Les gens d’en haut qui avaient d’abord pris cette prolifération de mots, cette métastase linguistique avec légèreté créèrent à la hâte un Bureau où se réunissaient deux fois par semaine des fonctionnaires chargés d’opérer un tri parmi ces mots en circulation, d’en créer de nouveaux quand il en était besoin, d’accorder la permission d’employer des expressions ou de les interdire quand elles étaient jugées non conformes à la morale et à l’identité de la Nation. À sa tête, un homme dont le nom était un nom de procureur général, sonore, autoritaire, plongea nombre de citoyens dans une grande perplexité. On croyait révolu le temps de l’Uniforme, de l’Identique, de l’Unique.

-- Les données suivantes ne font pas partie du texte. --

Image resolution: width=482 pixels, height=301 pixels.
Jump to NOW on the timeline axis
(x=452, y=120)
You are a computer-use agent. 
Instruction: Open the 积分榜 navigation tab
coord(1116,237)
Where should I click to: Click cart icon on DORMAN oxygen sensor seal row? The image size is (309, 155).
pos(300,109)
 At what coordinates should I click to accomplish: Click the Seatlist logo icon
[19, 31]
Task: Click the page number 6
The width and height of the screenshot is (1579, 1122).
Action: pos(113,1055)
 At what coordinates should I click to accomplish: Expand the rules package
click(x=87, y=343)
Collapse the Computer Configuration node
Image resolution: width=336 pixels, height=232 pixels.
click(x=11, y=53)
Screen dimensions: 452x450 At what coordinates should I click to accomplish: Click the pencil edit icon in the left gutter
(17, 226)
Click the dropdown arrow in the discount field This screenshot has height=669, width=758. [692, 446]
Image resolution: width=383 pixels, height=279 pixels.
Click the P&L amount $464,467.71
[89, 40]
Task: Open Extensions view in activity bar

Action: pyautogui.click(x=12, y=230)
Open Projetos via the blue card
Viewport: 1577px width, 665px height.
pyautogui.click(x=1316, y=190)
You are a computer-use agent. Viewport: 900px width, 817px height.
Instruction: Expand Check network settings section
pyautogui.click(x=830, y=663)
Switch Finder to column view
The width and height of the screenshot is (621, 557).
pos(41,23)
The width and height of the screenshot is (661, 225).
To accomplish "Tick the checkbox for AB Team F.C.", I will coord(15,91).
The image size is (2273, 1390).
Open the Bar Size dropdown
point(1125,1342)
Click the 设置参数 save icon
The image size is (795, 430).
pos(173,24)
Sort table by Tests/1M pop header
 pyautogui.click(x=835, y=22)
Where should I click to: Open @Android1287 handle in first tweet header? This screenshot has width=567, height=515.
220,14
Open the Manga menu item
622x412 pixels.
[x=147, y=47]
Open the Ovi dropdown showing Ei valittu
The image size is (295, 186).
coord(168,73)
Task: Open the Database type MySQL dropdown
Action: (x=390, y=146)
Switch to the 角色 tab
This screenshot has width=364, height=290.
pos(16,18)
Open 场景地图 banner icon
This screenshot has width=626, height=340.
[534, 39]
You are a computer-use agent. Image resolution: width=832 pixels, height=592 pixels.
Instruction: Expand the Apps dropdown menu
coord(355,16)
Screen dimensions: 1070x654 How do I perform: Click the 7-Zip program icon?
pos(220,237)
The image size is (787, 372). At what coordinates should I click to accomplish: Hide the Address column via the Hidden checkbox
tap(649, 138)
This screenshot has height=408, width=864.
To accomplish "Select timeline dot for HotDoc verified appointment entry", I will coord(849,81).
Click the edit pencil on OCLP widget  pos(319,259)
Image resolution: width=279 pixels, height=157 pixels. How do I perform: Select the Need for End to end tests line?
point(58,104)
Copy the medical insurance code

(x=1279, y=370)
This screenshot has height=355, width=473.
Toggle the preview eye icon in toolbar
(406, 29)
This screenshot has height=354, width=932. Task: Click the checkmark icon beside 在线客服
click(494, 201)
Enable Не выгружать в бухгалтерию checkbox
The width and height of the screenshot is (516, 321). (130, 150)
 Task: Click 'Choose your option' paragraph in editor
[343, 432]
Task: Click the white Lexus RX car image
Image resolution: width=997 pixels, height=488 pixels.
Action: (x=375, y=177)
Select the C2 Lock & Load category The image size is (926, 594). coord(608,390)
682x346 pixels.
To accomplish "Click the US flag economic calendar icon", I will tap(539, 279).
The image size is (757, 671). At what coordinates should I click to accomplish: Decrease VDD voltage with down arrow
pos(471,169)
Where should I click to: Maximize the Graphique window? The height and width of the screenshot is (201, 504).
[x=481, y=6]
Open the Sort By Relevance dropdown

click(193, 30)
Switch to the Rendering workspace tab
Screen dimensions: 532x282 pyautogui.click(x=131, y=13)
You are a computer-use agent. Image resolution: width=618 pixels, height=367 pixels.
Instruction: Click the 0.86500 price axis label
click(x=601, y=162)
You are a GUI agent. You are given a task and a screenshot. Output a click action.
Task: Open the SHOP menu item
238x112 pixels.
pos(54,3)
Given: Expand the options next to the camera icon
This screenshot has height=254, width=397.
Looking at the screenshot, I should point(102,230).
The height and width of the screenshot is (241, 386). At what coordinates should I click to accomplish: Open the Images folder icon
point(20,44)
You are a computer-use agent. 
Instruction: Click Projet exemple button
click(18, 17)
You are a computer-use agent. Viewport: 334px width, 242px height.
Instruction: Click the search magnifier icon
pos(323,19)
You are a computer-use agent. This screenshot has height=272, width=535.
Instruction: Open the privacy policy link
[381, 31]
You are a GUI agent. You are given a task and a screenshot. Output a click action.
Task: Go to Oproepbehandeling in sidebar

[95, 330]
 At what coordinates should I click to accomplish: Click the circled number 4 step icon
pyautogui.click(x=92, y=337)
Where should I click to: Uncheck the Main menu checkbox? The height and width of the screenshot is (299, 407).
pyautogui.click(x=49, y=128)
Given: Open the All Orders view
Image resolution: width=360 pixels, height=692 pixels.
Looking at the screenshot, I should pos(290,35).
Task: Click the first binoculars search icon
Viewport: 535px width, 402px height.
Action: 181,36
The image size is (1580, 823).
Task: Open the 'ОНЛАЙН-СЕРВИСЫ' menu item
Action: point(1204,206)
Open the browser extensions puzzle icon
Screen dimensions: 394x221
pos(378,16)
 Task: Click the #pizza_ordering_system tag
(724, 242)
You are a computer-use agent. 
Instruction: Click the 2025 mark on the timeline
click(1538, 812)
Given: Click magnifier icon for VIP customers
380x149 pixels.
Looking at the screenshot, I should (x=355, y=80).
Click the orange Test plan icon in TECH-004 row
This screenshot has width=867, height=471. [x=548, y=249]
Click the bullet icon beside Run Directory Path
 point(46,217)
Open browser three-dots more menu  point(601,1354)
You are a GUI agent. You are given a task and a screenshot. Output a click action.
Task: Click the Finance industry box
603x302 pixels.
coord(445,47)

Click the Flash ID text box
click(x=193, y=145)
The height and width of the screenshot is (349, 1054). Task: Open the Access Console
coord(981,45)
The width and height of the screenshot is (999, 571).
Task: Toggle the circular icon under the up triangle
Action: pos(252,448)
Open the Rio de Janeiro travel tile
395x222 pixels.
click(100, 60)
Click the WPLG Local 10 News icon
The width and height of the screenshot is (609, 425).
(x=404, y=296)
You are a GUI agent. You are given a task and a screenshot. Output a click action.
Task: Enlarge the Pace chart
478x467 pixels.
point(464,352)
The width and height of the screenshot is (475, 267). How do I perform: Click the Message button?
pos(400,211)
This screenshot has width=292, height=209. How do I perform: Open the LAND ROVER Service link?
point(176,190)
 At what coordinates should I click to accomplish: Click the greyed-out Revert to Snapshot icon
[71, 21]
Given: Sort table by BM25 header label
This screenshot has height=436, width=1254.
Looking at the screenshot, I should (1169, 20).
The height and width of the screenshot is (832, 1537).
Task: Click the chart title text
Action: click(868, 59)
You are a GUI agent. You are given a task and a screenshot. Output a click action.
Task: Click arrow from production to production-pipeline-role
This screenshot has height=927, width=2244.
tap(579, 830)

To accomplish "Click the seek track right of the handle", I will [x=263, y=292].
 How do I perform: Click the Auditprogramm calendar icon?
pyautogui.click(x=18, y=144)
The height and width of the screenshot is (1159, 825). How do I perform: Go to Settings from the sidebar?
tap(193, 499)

Élie Magnan estimait qu’une provision de deux mille huit cents mots lui suffirait pour enseigner. Mais, au rythme des réunions, deux par semaine, et des permissions accordées, cela prendrait au moins – à condition qu’on lui fournisse dix mots par semaine – dix ans avant d’avoir un stock suffisant pour enseigner l’arithmétique et la géométrie et il doutait d’en avoir assez pour toucher à l’algèbre (le damné algèbre) et à la satanée trigonométrie, cauchemar des lycéens. Il était donc descendu de ses hauteurs glacées pour réclamer une procédure d’exception qui consisterait pour lui et pour lui uniquement, à être moins draconien dans l’application de la Réforme.

Un quart de siècle de pratique professorale lui avait permis d’enregistrer quelques observations sur l’apprentissage. Modeste, il ne prétendait nullement en détenir une compréhension complète ni définitive. Mais il croyait dur comme fer qu’un coin de voile se lève quand on prend la peine d’observer les tout-petits. Qu’un enfant sache construire des phrases bien avant de savoir lacer ses chaussures, constitue un miracle qui demeure loin d’être éclairci. Il le sait bien, ce n’est pas facile de pallier la brutalité du changement. Certes le cirque de l’Histoire est fertile en martyres et en lions. Les premiers lorgnent toujours du côté de la félicité éternelle tandis que les seconds avalent, en bons gloutons, des tranches saignantes de vie. Devant ce spectacle macabre, bon nombre se contentent de demeurer sur les gradins. Cette fois plus que jamais, Élie Magnan en était convaincu, «nous sommes aussi dans l’arène, sur la terre ocre de l’arène et nous ne pouvons plus, les bras croisés, les orteils en éventail, chanter uniquement des chansons d’encouragement aux martyrs dans l’espoir de distraire les lions de leur appétit». Il était coutumier de ce genre de discours qu’il adressait à lui-même chaque fois qu’il était frappé d’un accès de tristesse civique mais jamais encore sa parole intérieure n’avait afflué jusqu’à ses lèvres. «On commence par parler tout seul, se morigéna-t-il et on finit à l’asile».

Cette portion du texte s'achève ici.